[What you will do] Give back exactly the lines that start at the one containing "The height and width of the screenshot is (563, 785)." and run to the end of the material, leaving out the pictures.

=== Task inputs ===

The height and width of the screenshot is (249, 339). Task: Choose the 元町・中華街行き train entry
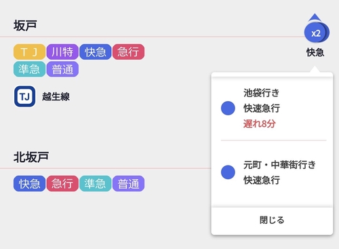click(272, 172)
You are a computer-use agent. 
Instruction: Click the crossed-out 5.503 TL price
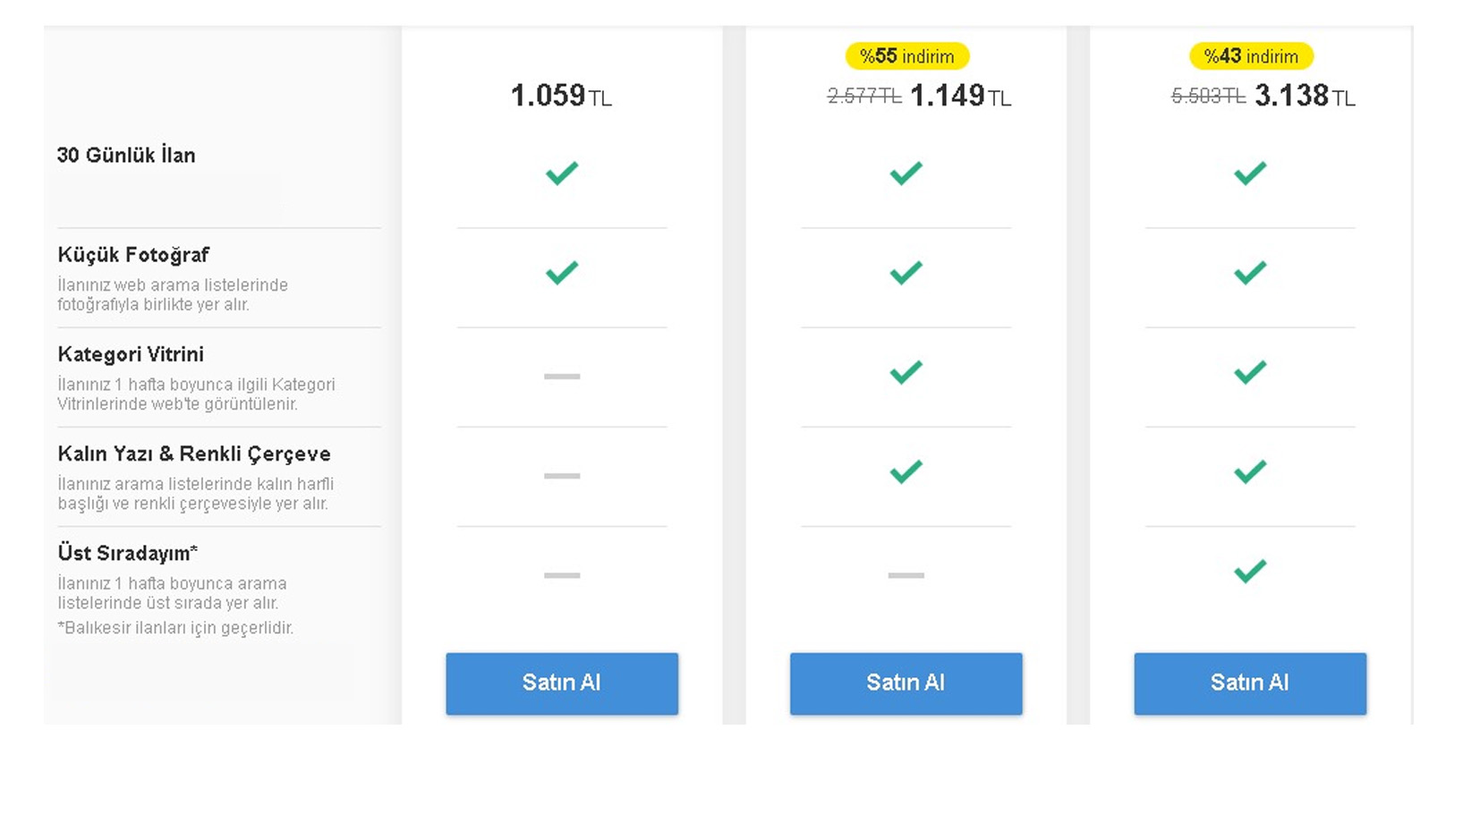[1208, 97]
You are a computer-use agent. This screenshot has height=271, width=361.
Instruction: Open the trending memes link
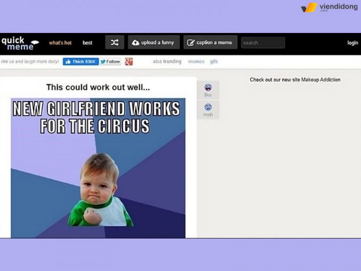pyautogui.click(x=196, y=62)
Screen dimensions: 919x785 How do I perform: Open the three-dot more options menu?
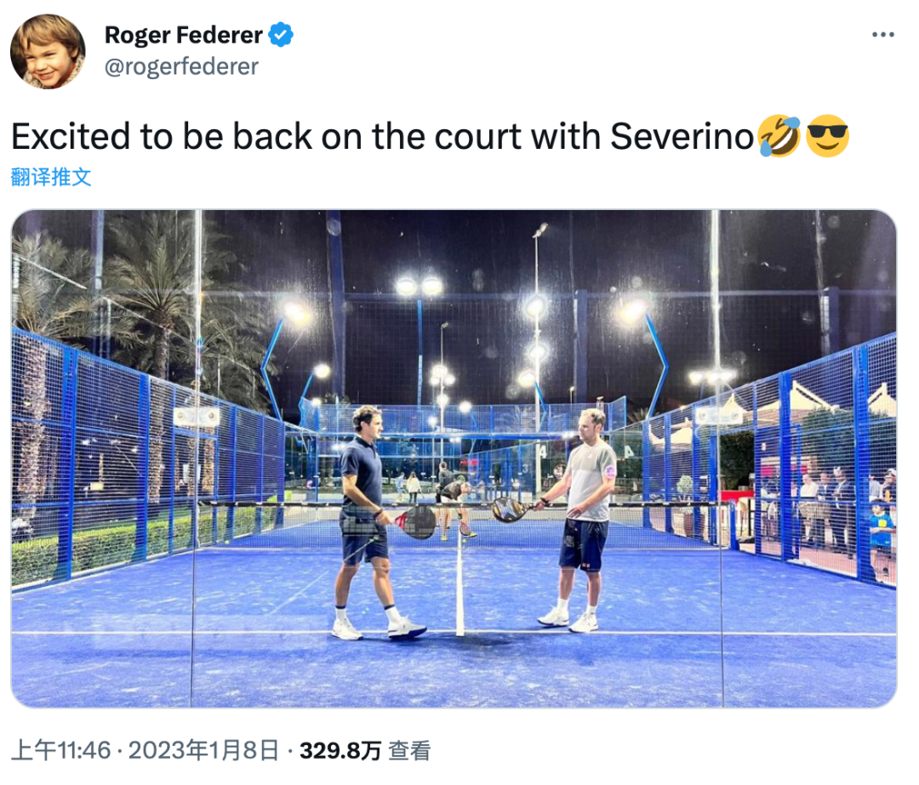[x=882, y=35]
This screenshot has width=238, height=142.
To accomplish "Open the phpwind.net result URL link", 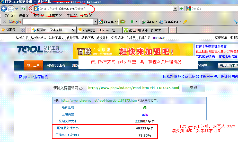I will click(99, 100).
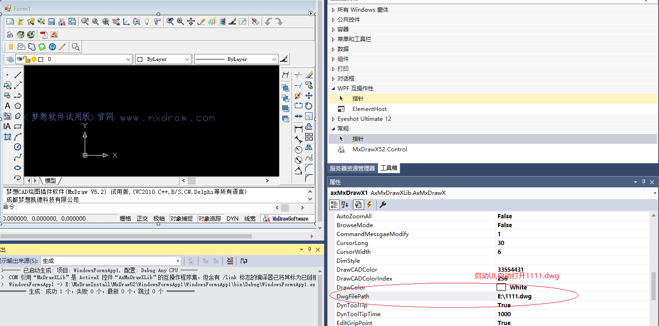Toggle DYN dynamic input in status bar
This screenshot has height=326, width=659.
coord(233,218)
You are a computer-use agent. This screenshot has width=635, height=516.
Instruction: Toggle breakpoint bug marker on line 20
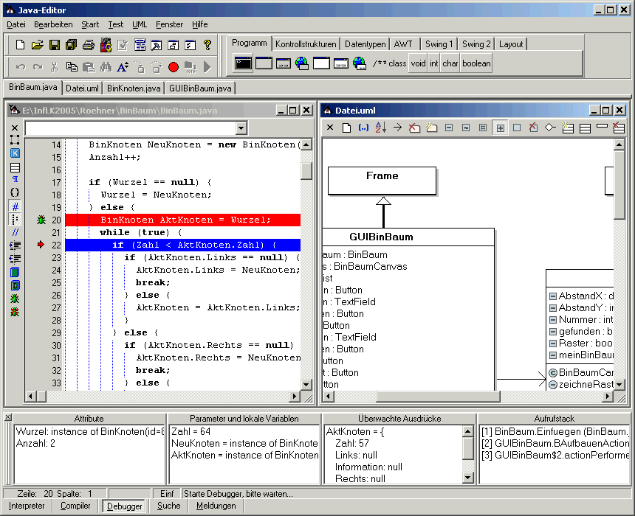[x=41, y=220]
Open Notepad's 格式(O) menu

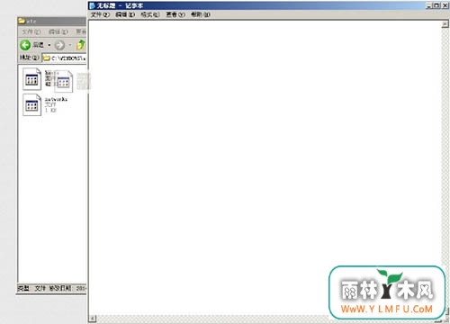point(150,14)
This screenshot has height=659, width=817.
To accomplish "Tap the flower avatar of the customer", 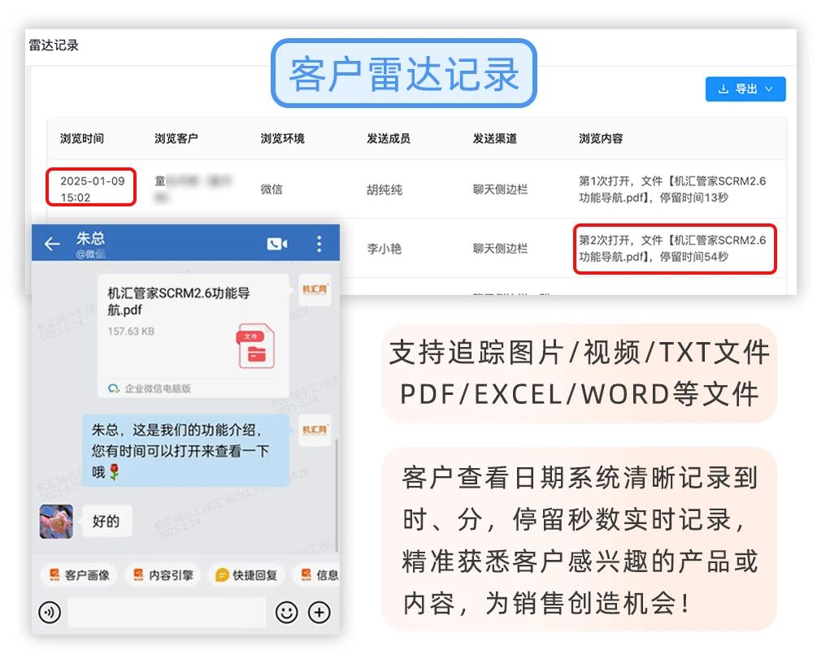I will [56, 521].
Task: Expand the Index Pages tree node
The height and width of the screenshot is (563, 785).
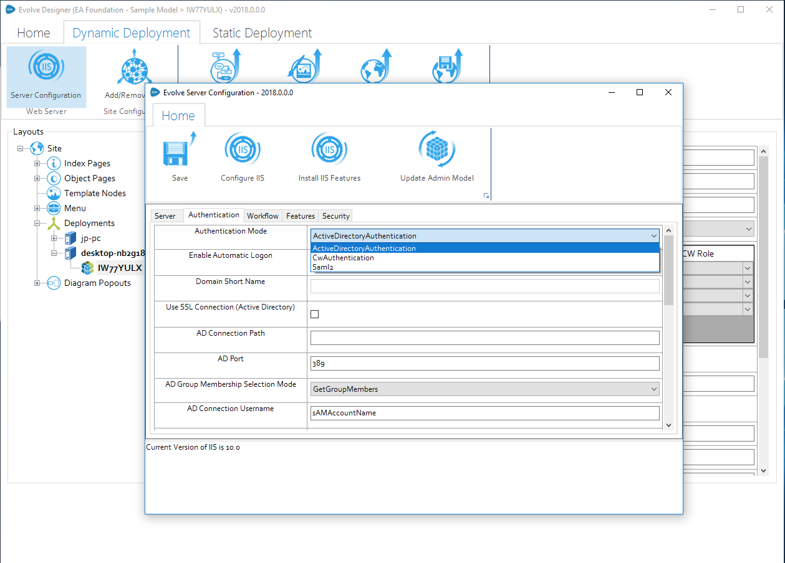Action: [x=37, y=164]
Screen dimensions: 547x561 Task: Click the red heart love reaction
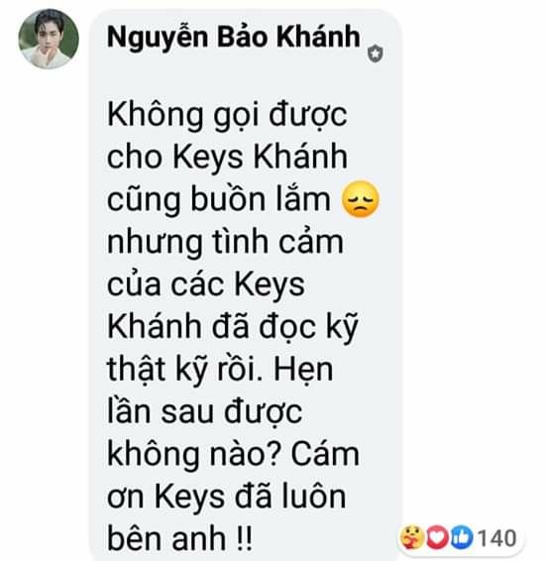click(x=437, y=537)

===

[Reply]
The height and width of the screenshot is (563, 785).
Action: [x=37, y=164]
Screen dimensions: 547x561 Task: Click the red heart love reaction
click(x=437, y=537)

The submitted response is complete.